その足元に粘着玉を撃ち込み、足を取られて藻掻く一匹の顔面に爆裂玉を炸裂させる。
爆風で群れが怯んだ、その次の瞬間に真横から突き出した鋼鉄の棒が数匹纏めて串刺しにする。
鋼鉄製の特注品だ。強化されていようと、ゴブリン程度の硬さなら問題なく貫ける。
足止めされたゴブリン達。その背後で更に鋼鉄玉が起動。真後ろから瞬時に伸びた一撃を避けられるはずも無く、更に数匹纏めて串刺しにした。

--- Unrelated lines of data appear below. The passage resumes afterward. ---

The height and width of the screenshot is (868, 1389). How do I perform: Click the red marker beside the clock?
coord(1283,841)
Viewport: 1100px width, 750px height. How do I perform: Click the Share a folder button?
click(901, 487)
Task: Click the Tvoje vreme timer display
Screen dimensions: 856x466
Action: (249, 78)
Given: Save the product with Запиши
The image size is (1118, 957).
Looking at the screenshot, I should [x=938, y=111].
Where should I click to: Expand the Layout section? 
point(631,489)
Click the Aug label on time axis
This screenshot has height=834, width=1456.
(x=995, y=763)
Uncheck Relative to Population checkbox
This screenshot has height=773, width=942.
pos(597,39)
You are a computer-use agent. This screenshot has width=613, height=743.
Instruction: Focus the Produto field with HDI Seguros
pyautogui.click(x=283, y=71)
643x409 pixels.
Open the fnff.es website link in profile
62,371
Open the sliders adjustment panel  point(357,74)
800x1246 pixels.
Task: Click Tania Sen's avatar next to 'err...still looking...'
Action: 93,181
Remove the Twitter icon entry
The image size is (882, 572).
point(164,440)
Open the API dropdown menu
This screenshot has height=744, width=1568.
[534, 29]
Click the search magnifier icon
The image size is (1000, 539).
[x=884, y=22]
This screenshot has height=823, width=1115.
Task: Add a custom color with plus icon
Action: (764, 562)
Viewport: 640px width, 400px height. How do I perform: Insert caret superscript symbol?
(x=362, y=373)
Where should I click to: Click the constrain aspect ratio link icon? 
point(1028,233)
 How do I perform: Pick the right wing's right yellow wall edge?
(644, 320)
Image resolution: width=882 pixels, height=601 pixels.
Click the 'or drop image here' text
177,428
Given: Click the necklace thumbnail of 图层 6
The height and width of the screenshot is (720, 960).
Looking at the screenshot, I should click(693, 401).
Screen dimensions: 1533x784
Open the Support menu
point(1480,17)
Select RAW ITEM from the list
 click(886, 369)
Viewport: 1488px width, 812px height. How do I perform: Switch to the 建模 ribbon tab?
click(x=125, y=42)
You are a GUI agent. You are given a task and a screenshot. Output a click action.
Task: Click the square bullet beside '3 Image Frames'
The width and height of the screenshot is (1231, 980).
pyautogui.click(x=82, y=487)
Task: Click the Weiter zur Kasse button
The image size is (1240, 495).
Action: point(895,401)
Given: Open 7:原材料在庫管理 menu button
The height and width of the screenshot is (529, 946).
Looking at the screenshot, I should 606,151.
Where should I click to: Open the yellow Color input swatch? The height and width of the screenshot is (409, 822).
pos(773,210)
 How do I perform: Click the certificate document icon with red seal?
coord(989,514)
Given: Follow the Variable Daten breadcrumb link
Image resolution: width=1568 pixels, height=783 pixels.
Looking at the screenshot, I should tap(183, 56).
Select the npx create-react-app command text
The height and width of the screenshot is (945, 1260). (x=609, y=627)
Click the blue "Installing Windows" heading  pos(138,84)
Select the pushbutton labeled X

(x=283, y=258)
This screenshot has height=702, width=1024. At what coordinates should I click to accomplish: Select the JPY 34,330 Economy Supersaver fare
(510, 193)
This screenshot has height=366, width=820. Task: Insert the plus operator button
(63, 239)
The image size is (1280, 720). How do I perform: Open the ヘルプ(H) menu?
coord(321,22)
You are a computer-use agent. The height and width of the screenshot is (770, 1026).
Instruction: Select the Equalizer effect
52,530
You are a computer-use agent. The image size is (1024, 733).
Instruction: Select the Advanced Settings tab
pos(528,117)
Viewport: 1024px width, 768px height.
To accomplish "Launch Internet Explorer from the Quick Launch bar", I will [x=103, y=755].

仲間の死骸に囲まれて群れの動きが止まる。その隙を突いて爆裂玉を連続で射出。次々と敵を仕留めて行き、徐々に数が減っていく中。
奥の方から、一匹のゴブリンが物凄い勢いで飛んできた。
「ギャアアァァ!?」
十字に伸びた鋼鉄の柵の中心に当たり、頭からひしゃげる。哀れにも捨て駒にされたゴブリンはそのまま地に落ちた。
俺の視線の先、仲間を投げ付けてきたデカブツが居た。その顔には怒りも憎しみも無い。ただ、殺気だけが色濃く浮かんでいる。
鉄錆のような臭いが立ち込める森の中、一際異様さが目立つ群れのリーダーは、静かにこちらを見定めていた。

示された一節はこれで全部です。